» **Problem details**
Repeat the data starting at the line that contains "Соглашение о конфиденциальности (330, 1346)" and ending at the line that contains "Войти (954, 24)", switching "Друзья" to "Подписчики" and leaving everything else unchanged.

» **Available data**
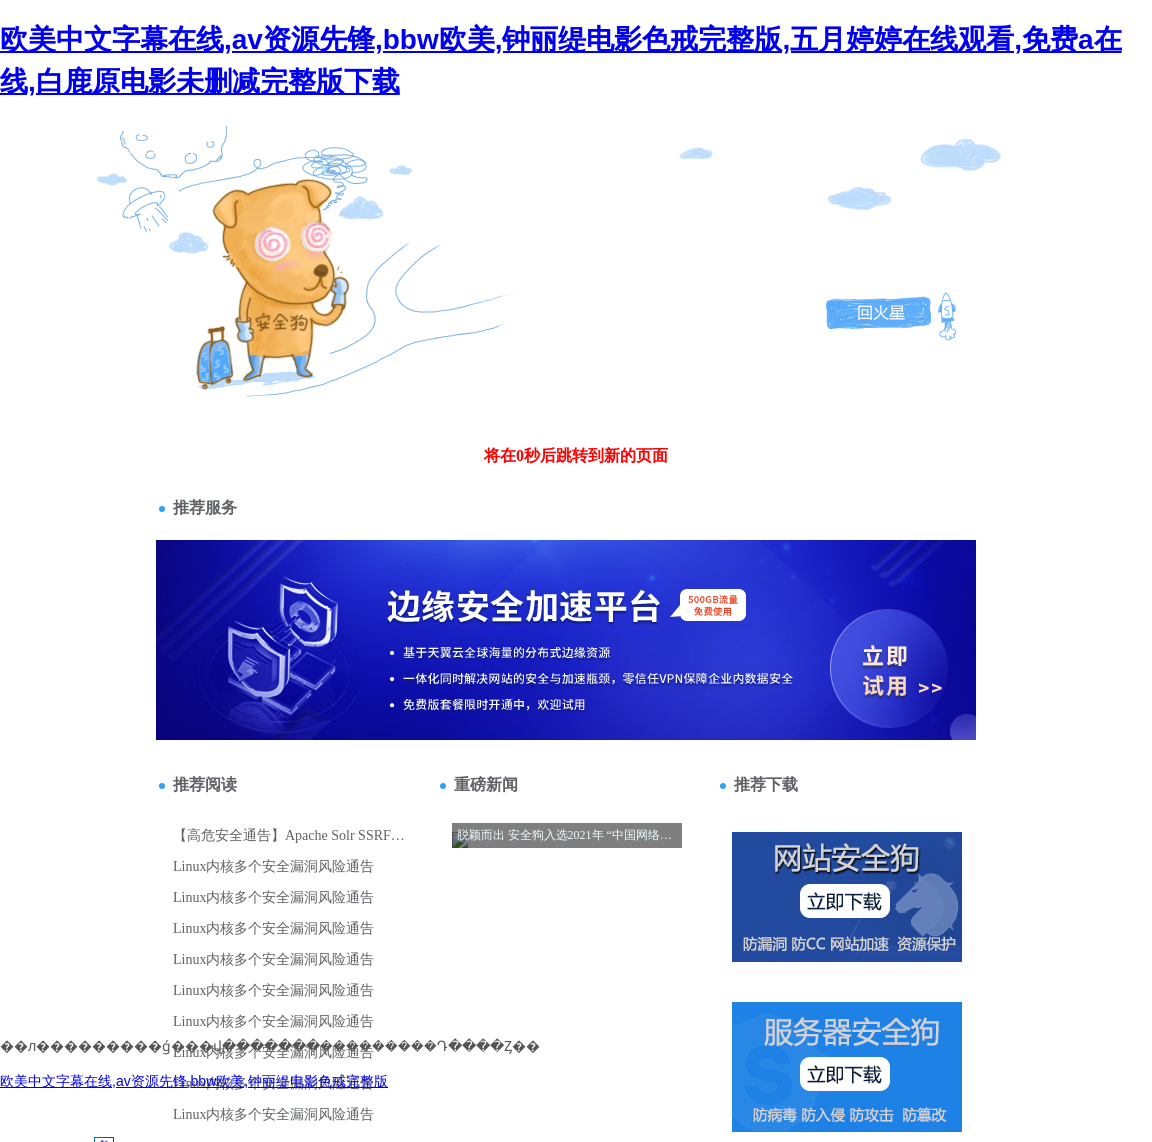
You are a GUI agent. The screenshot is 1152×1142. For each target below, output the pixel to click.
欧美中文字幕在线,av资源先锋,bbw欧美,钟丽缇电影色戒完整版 (194, 1081)
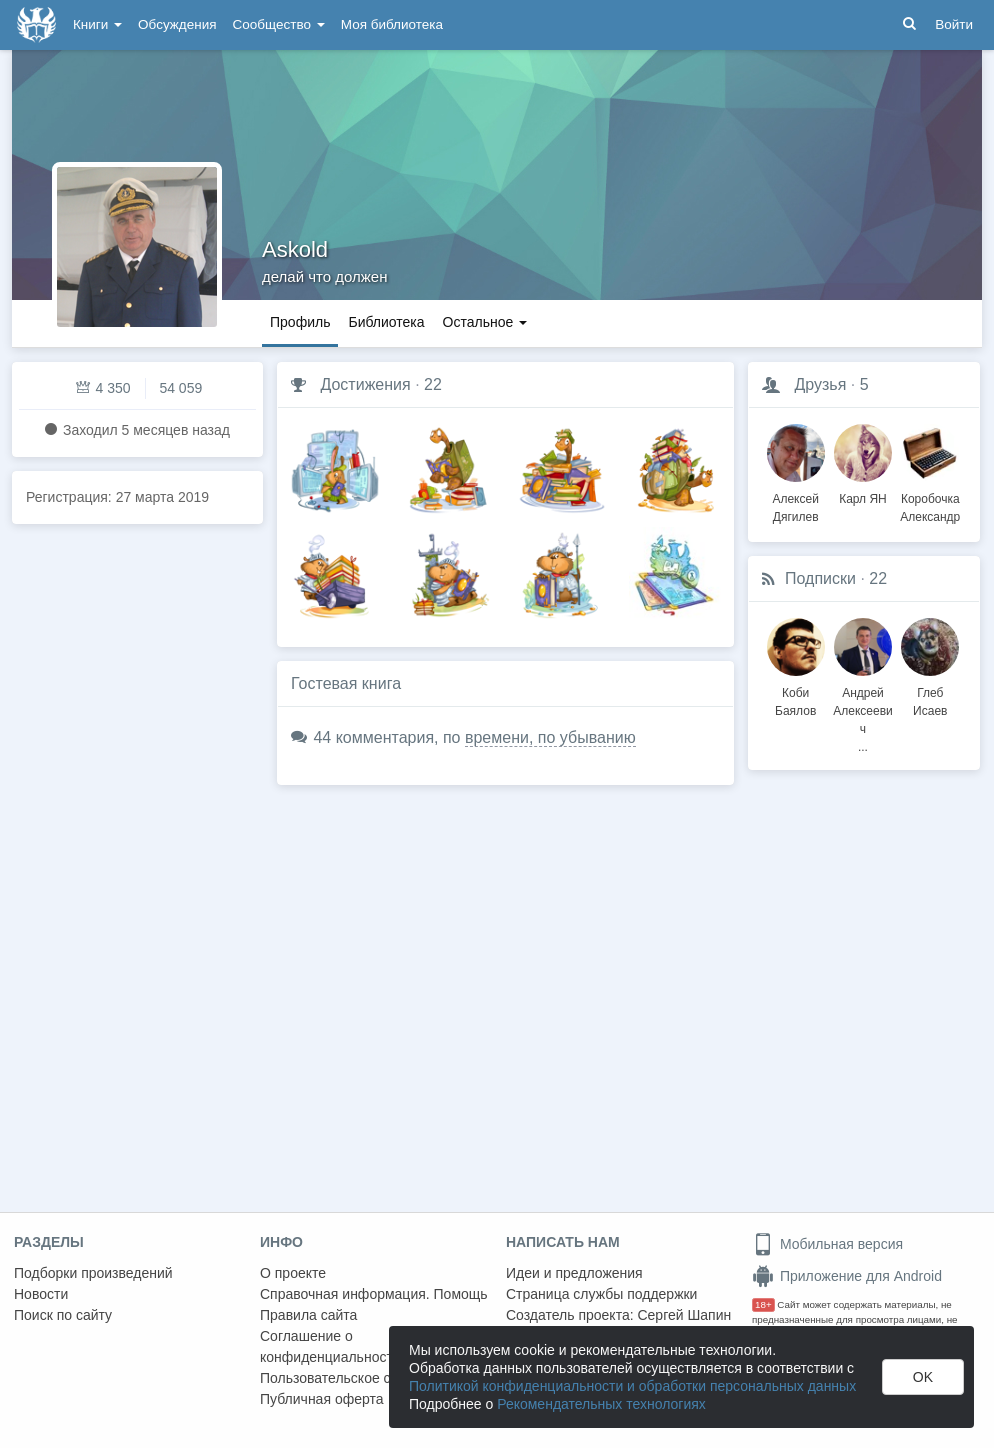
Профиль (300, 322)
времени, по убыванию (550, 737)
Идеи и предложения (574, 1273)
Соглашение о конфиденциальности (330, 1346)
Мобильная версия (827, 1244)
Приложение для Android (847, 1276)
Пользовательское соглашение (361, 1378)
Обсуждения (177, 24)
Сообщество (279, 24)
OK (923, 1377)
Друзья (820, 384)
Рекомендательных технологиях (601, 1404)
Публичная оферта (322, 1399)
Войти (954, 24)
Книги (97, 24)
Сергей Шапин (684, 1315)
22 (433, 384)
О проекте (293, 1273)
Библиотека (386, 322)
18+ (763, 1304)
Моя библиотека (392, 24)
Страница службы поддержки (601, 1294)
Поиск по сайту (63, 1315)
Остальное (485, 322)
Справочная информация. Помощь (374, 1294)
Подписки (820, 578)
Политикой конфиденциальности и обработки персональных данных (632, 1386)
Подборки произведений (93, 1273)
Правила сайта (308, 1315)
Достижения (365, 384)
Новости (41, 1294)
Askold (295, 249)
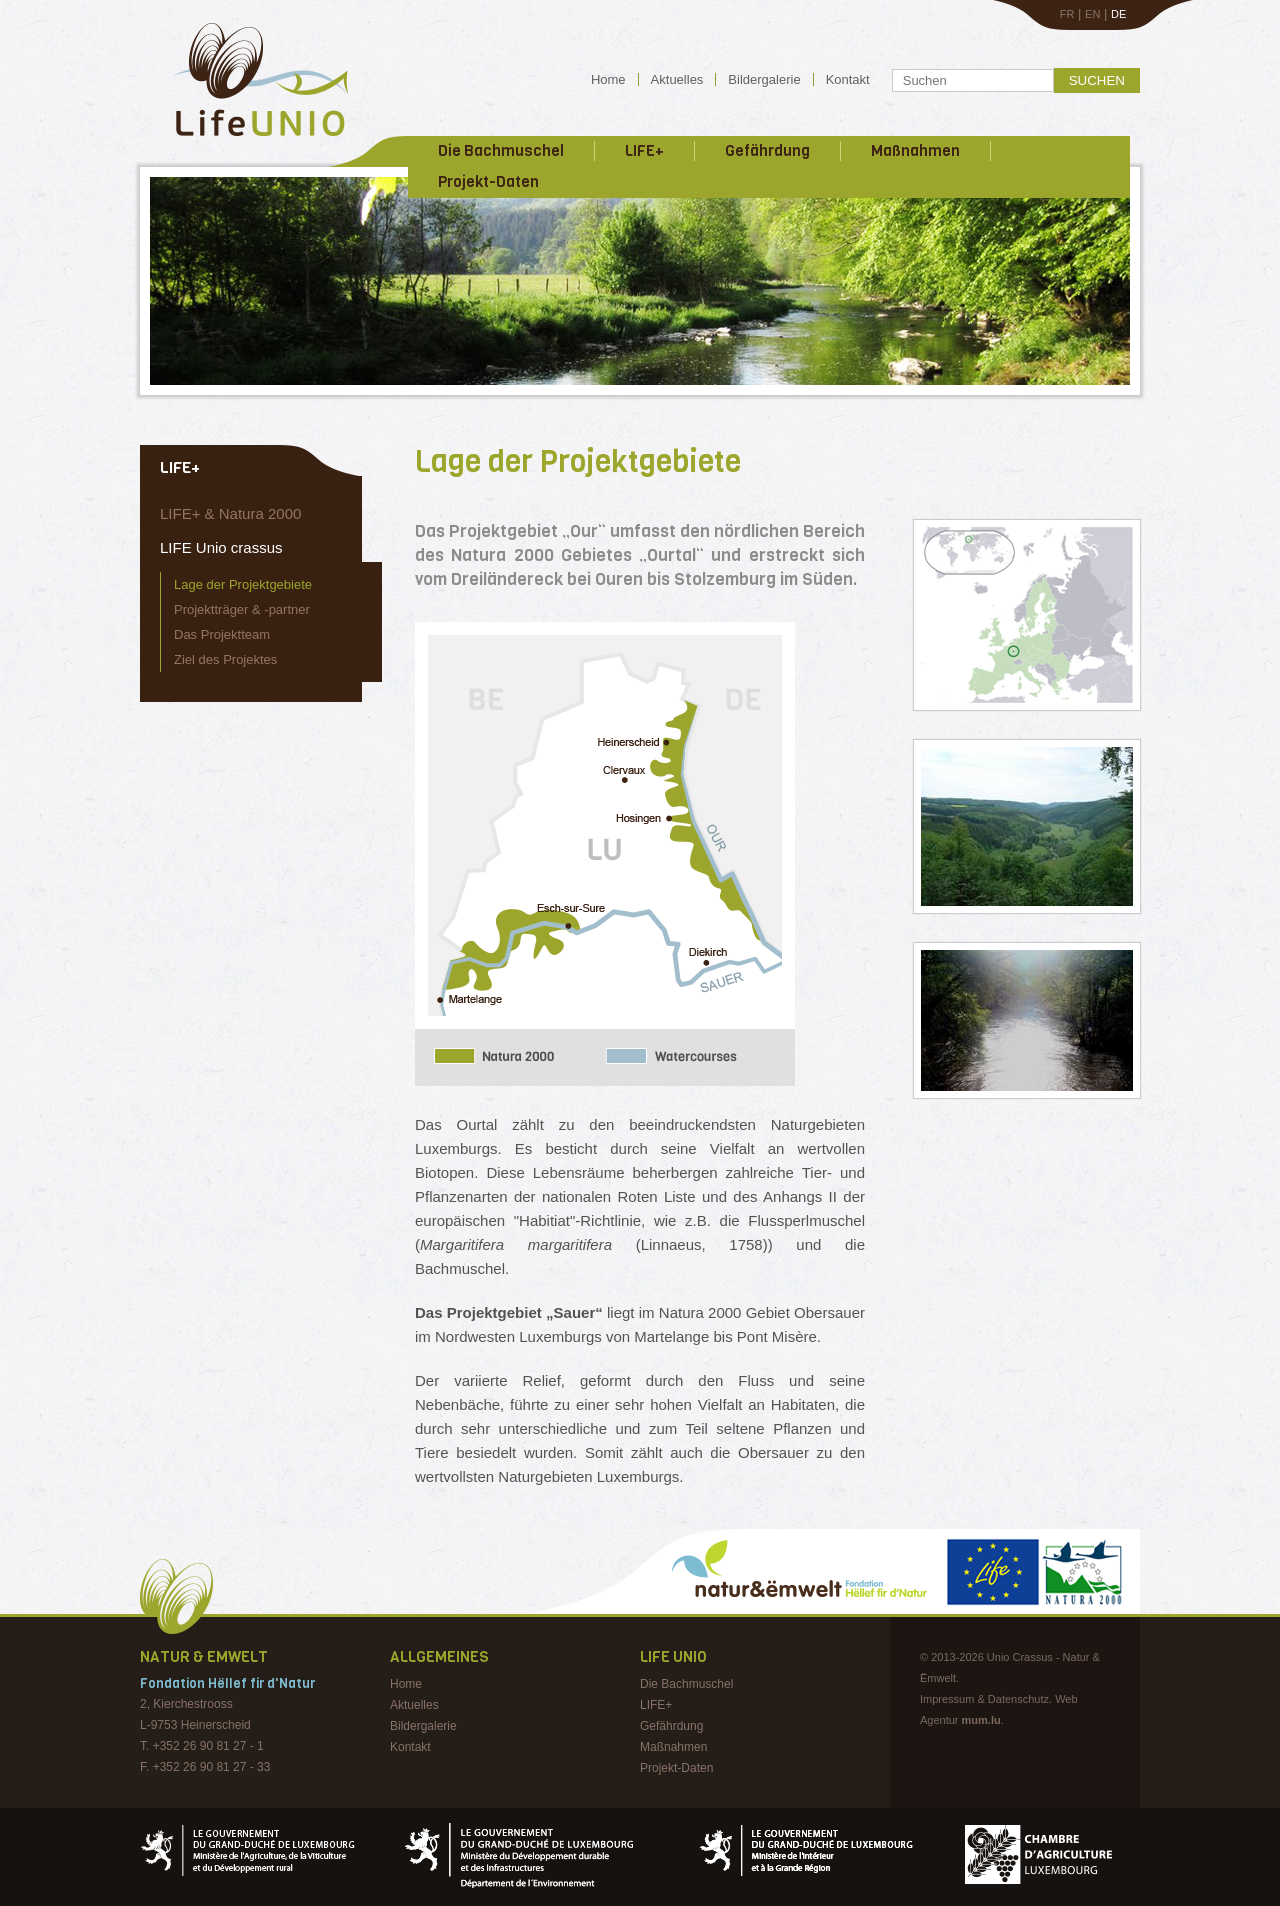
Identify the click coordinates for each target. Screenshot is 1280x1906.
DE (1118, 14)
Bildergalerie (764, 79)
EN (1092, 14)
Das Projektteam (222, 634)
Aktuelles (677, 79)
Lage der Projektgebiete (243, 584)
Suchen (1097, 80)
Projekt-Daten (488, 182)
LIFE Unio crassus (221, 547)
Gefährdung (767, 151)
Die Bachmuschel (501, 151)
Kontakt (848, 79)
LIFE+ (644, 151)
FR (1067, 14)
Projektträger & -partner (242, 609)
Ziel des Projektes (225, 659)
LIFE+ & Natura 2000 (230, 513)
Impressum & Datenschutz (984, 1699)
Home (608, 79)
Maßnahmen (915, 151)
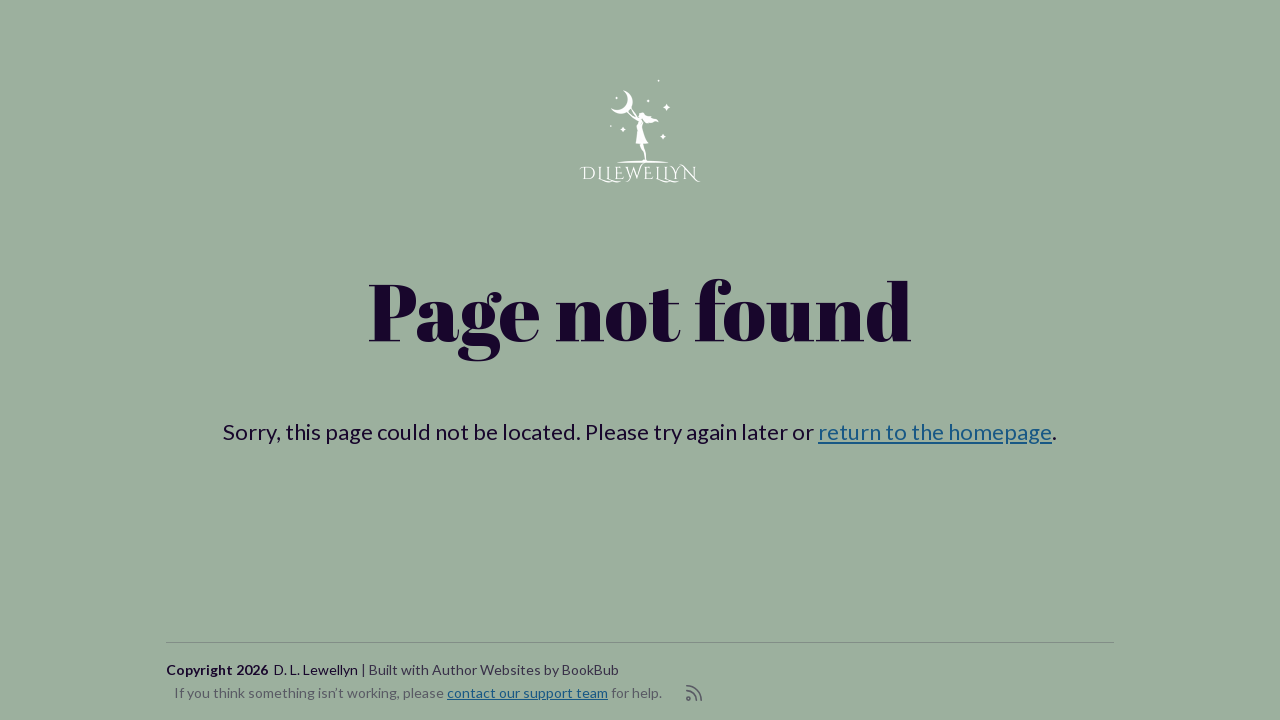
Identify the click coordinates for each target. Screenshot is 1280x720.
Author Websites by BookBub (525, 669)
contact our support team (527, 692)
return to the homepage (935, 431)
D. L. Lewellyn (316, 669)
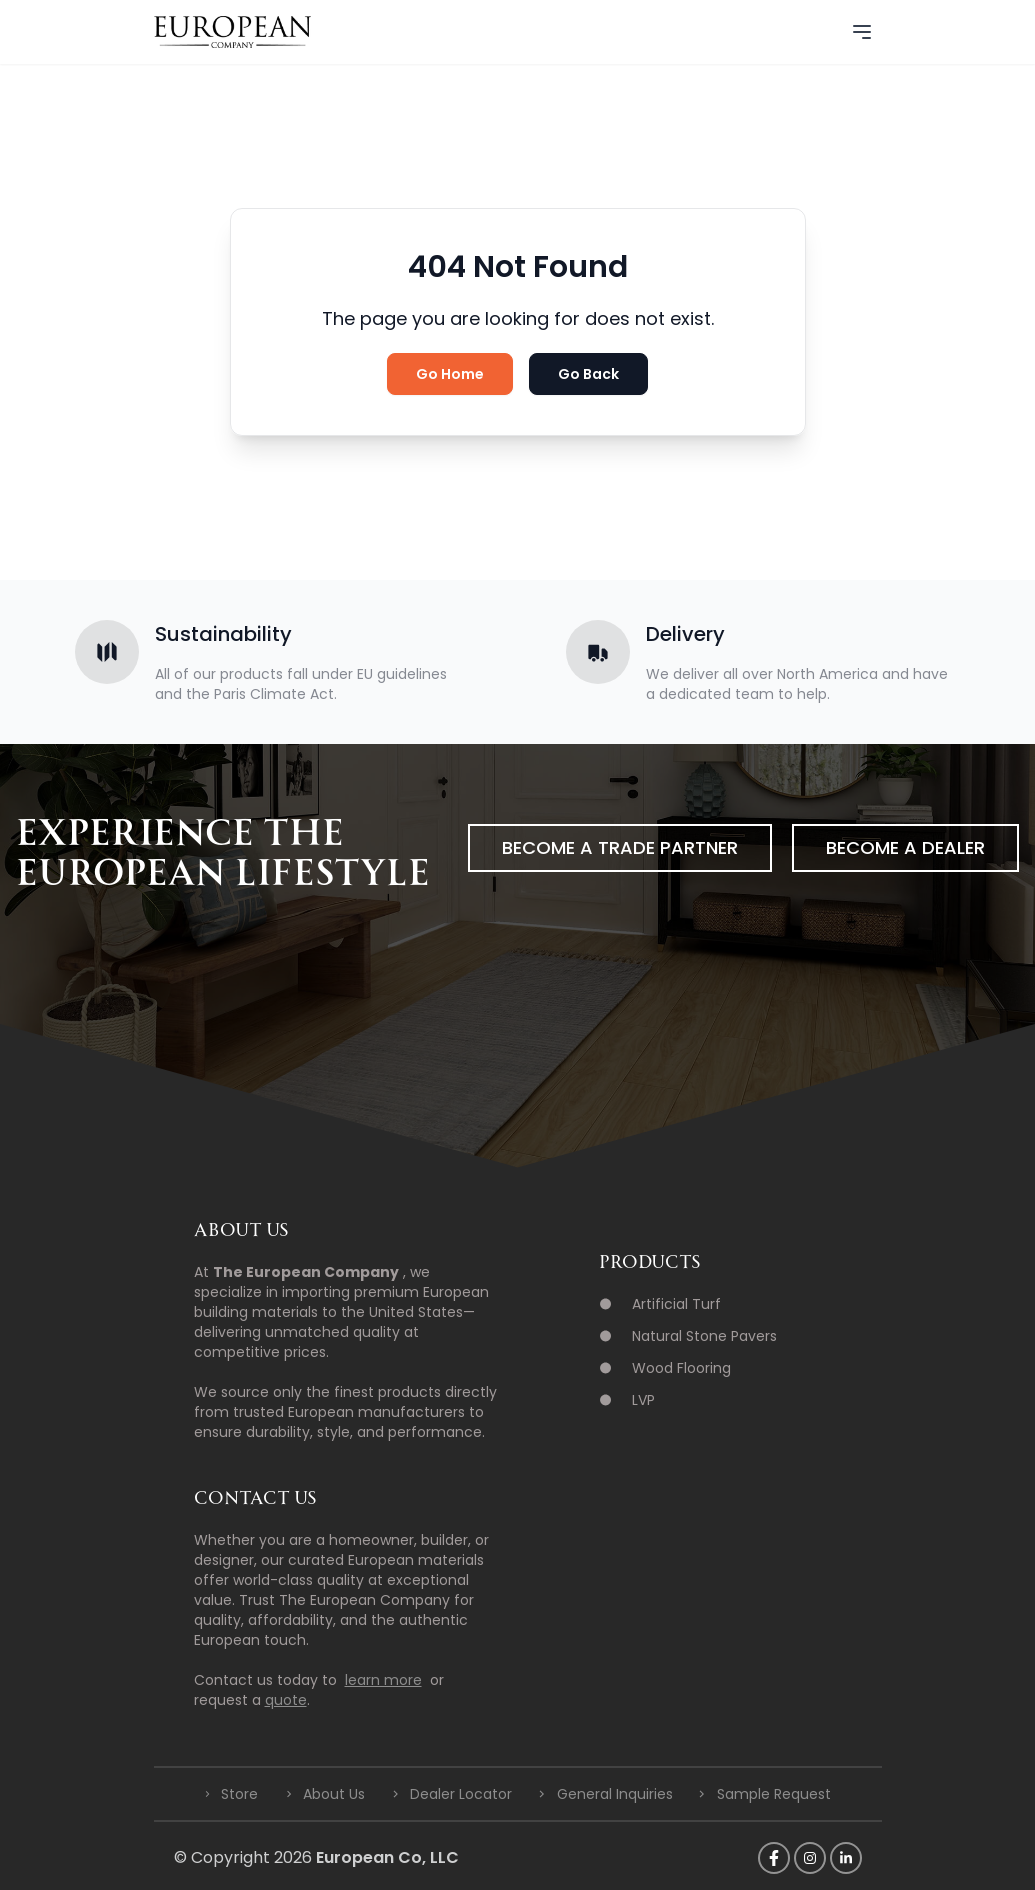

» **Solution to the problem**
Соглашение о конфиденциальности (330, 1346)
Мобильная версия (827, 1244)
Приложение для Android (847, 1276)
Пользовательское соглашение (361, 1378)
Обсуждения (177, 24)
Сообщество (279, 24)
OK (923, 1377)
Подписчики (820, 384)
Рекомендательных технологиях (601, 1404)
Публичная оферта (322, 1399)
Войти (954, 24)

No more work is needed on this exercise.